It appears that two plausible alternatives to radical ideology exist: religion and pragmatism. Religion was what guided much of human history, and so the adoption of this would be something of a pre-enlightenment reversion. Yet that is not to say backwards in all directions, and it undoubtedly carries some promise. An official and thorough reconciliation with science, alongside a renunciation of the sacred texts as literal fact, would be a brilliant and very necessary beginning. As regards its societal organisation, Catholicism in its current form couldn’t last, and a reform, aside from the foundations, of decentralisation and individualisation, would be in order. 
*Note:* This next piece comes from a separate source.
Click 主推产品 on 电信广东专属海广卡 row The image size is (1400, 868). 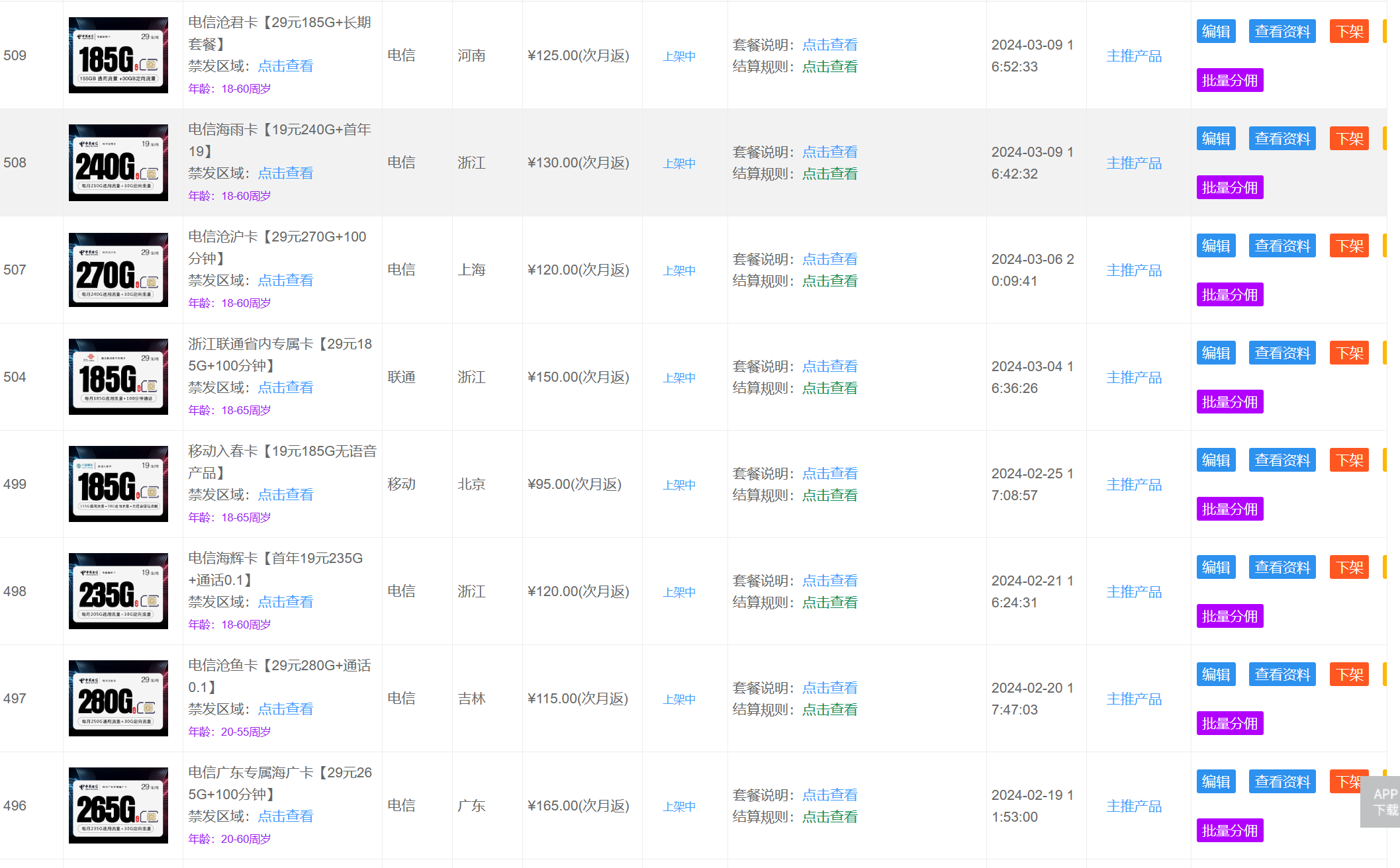(1133, 806)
The reason for these reforms lies around the fundamental reinterpretation of religion not as fact, per se, but as an ethos, both individually and societally, and one embedded within a story. God is the all-encompassing figure of greatness. He is not truthful or just. He is Truth and Justice itself. He knows and has power over all. Does he exist? Maybe, but, as I outlined in my last article, we may never possess any certainty about the matter. But he is real as an abstract archetype of the utmost greatness and perfection. We, lacking his powers, will never be worthy of being equal with him, but we – with our limited lives and limited knowledge – can work our hardest to get as close to him as we can. This must be our conceptualisation of God, and the sacred texts must be our symbolic guide to move towards it.

This is the only form of religion that I can conceive of as succeeding, at a wide scale, in the modern world. However, a vital issue remains, and that is the inherent sophistication apparent in this reform. A cultural reform of this shape and magnitude must necessarily capture the hearts and minds of the mass public. Yet in mass, emotion dictates reason. That is where the resonance must lie. A highly evocative, and supposedly real, ideal must be conveyed — the God, in religious terms — to serve as the spirit that motivates and converts en masse. In doing this, it becomes seemingly mandatory that one sacrifices sophistication, and with this sacrifice, the value of this reform is lost.
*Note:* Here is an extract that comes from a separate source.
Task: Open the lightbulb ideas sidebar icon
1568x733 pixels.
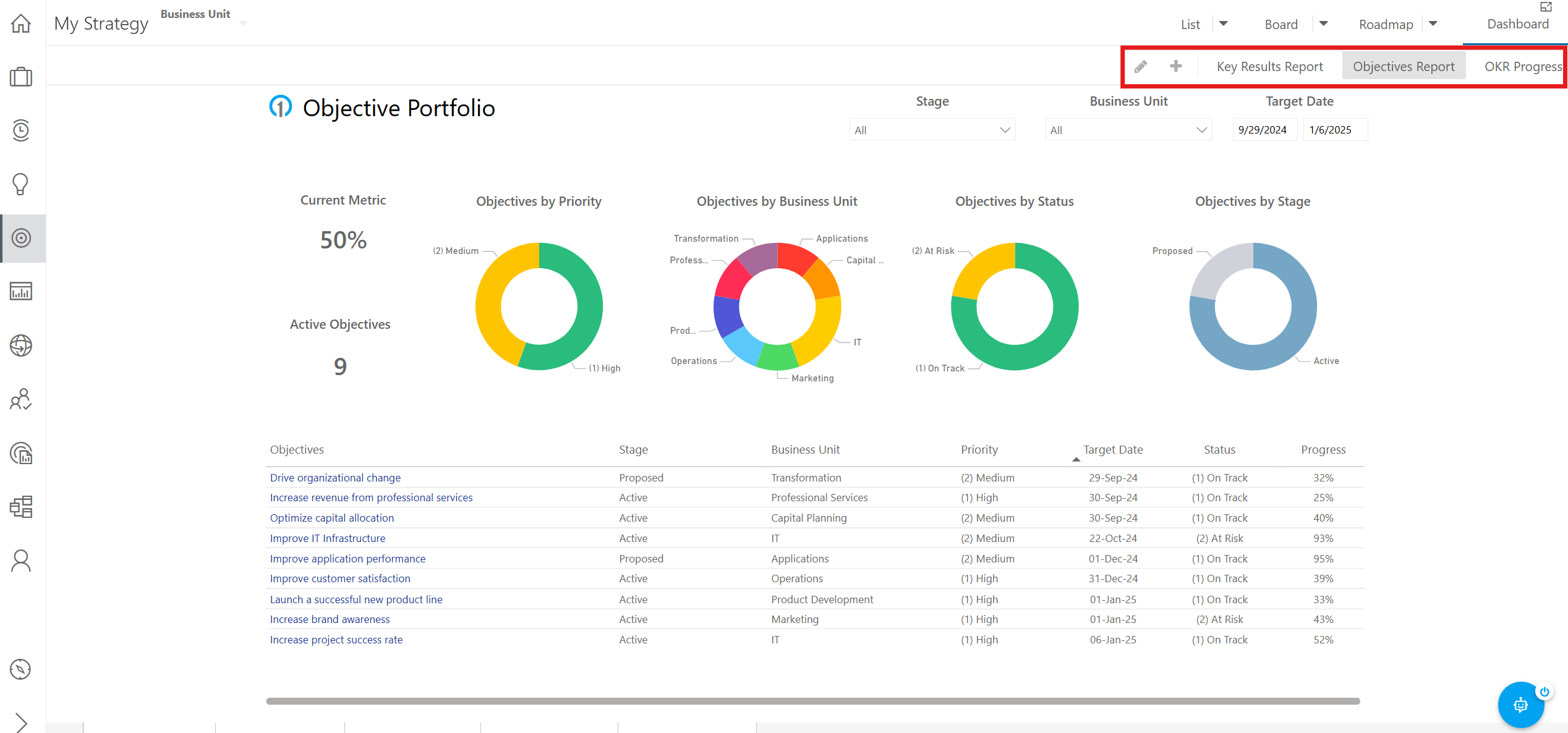Action: (21, 184)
The second, and most viable, alternative is not religious reform, or any other that demands wide scale public conversion, but instead one of institutional pragmatism. The core idea here lies in an elimination of radical ideology, religion, or any other bias that portrays some grand utopian end, from the political institutions. It is not void of morality, culture and meaning, but it leaves these to develop freely in the wider society. Unlike established religion and radical ideology, it does not provide rigid truth. It provides a functional structure within which the pursuit of truth may manifest unbounded. As such, it will demand all institutions of the politic – government, media, education – be stripped to their function. The chaff must be divorced from the wheat and burned.
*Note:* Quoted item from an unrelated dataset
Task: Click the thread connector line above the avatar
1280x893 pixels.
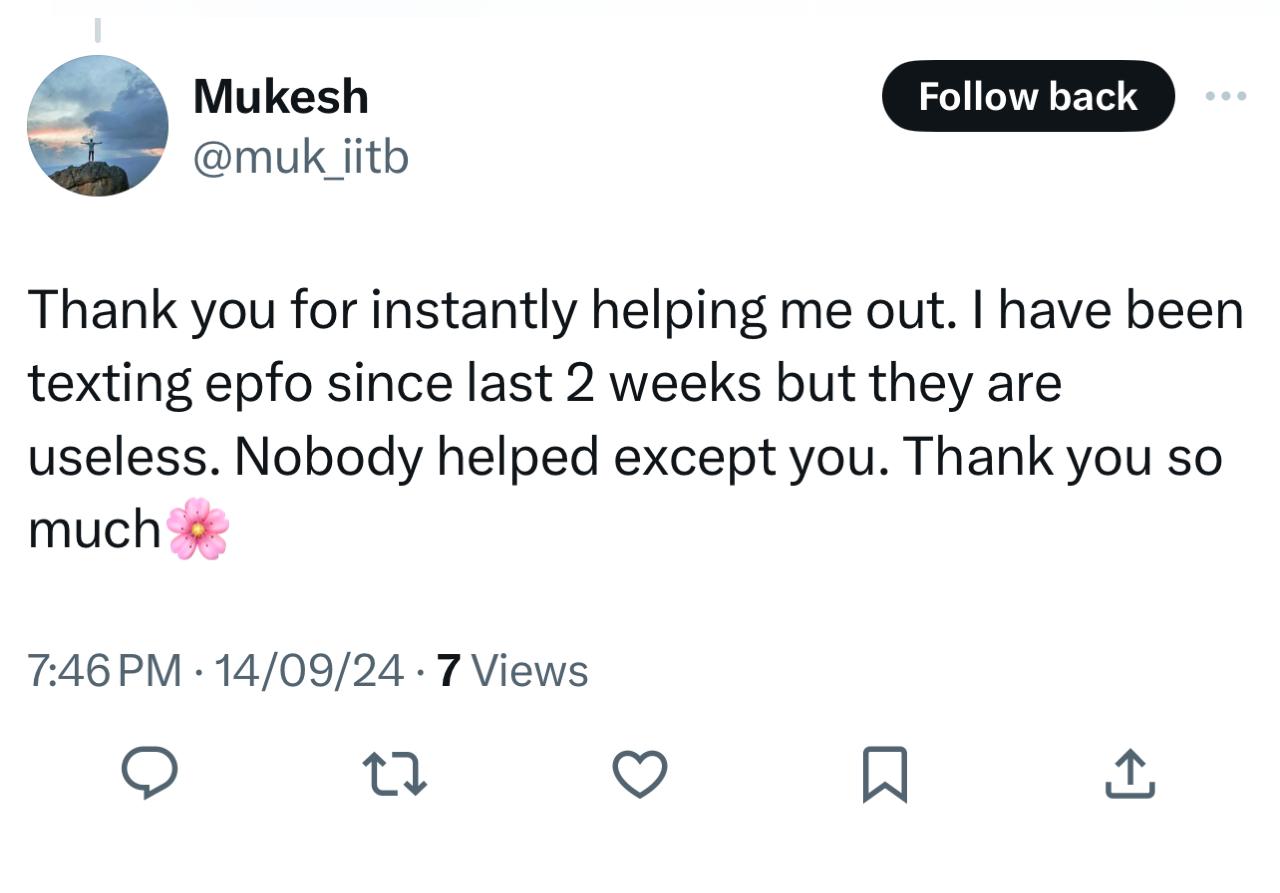Action: point(97,30)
Unlike the first alternative, it requires but a resetting of the institutional elite – a bittersweet endeavour, but, in my view, a plausible one. Of course, their size is small and their power is great. Once they are cracked, rapid unfolding is subsequent. The difficulty lies in the reshaping itself, and this requires speaking to power – no easy task. Power changes forms, and is only retained through constant remodelling. The trend will be supported, so long as it isn’t threatening. To purify the elite and rearrange them upon a pillar of guiding principle is unreal, but to show them a new way forward, that is plausible. It demands but one thing: a promise of power. How that is gained there are many ways, but that is the concern of a future article.